# create a notebook for audio to text 

The first step is to create an interface for uploading files. For this, we’ll use ipywidgets, a Python library that provides interactive UI components beyond plain text.

In [1]:
#this is a library that has sliders, dropdowns, checkboxes, text boxes, and file upload buttons
import ipywidgets as widgets
# os is used for working with files, directories, and environment variables.
import os
# this is to show more interesting outputs than just plain text
from IPython.display import display

uploader = widgets.FileUpload(accept='.mp3,.wav', multiple=True)
display(uploader)

FileUpload(value=(), accept='.mp3,.wav', description='Upload', multiple=True)

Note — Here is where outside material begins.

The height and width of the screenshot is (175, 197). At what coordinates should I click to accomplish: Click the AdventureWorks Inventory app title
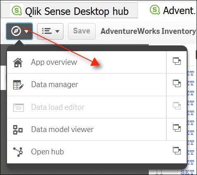(148, 31)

The next step is to save the uploaded files into a local folder within our project so they can be accessed whenever needed.

In [None]:
def save_uploaded_mp3s(uploader, dest_dir="uploads"):
    # Creating destination directory if it doesn't exist
    os.makedirs(dest_dir, exist_ok=True)
    saved_paths = []
    # Iterating over uploaded files and save them
    for file_info in uploader.value:   
        name = file_info["name"]
        content = file_info["content"]
        out_path = os.path.join(dest_dir, name)
        # Save file content to the destination path
        with open(out_path, "wb") as f:
            f.write(content)
        saved_paths.append(out_path)

    return saved_paths

In [None]:
#make sure files are uploaded
print(uploader.value)


()


Now that our audio files are uploaded and saved, the next step is to transcribe them into text. We’ll use the Transformers library, which provides a simple way to load and run pretrained models like OpenAI’s Whisper for speech recognition.

In [None]:
# using the transformers library from huggingface to use the whisper model
from transformers import pipeline
#load the whisper model
transcriber = pipeline("automatic-speech-recognition", model="openai/whisper-small") 
# the small version does not need a huge amount of memory or processing power we can change this to large if we want better accuracy

#function to transcribe the mp3 files
def transcribe_mp3s(saved_paths):
    transcriptions = {}
    for path in saved_paths:
        result = transcriber(path)
        transcriptions[os.path.basename(path)] = result['text']
    #save each transcription to a text file
        with open(path + ".txt", "w") as f:
            f.write(result['text'])
    return transcriptions 
saved_paths = save_uploaded_mp3s(uploader)
transcriptions = transcribe_mp3s(saved_paths)
#show the transcriptions 
for file_name, text in transcriptions.items():
    print(f"Transcription for {file_name}:\n{text}\n")
    



Device set to use mps:0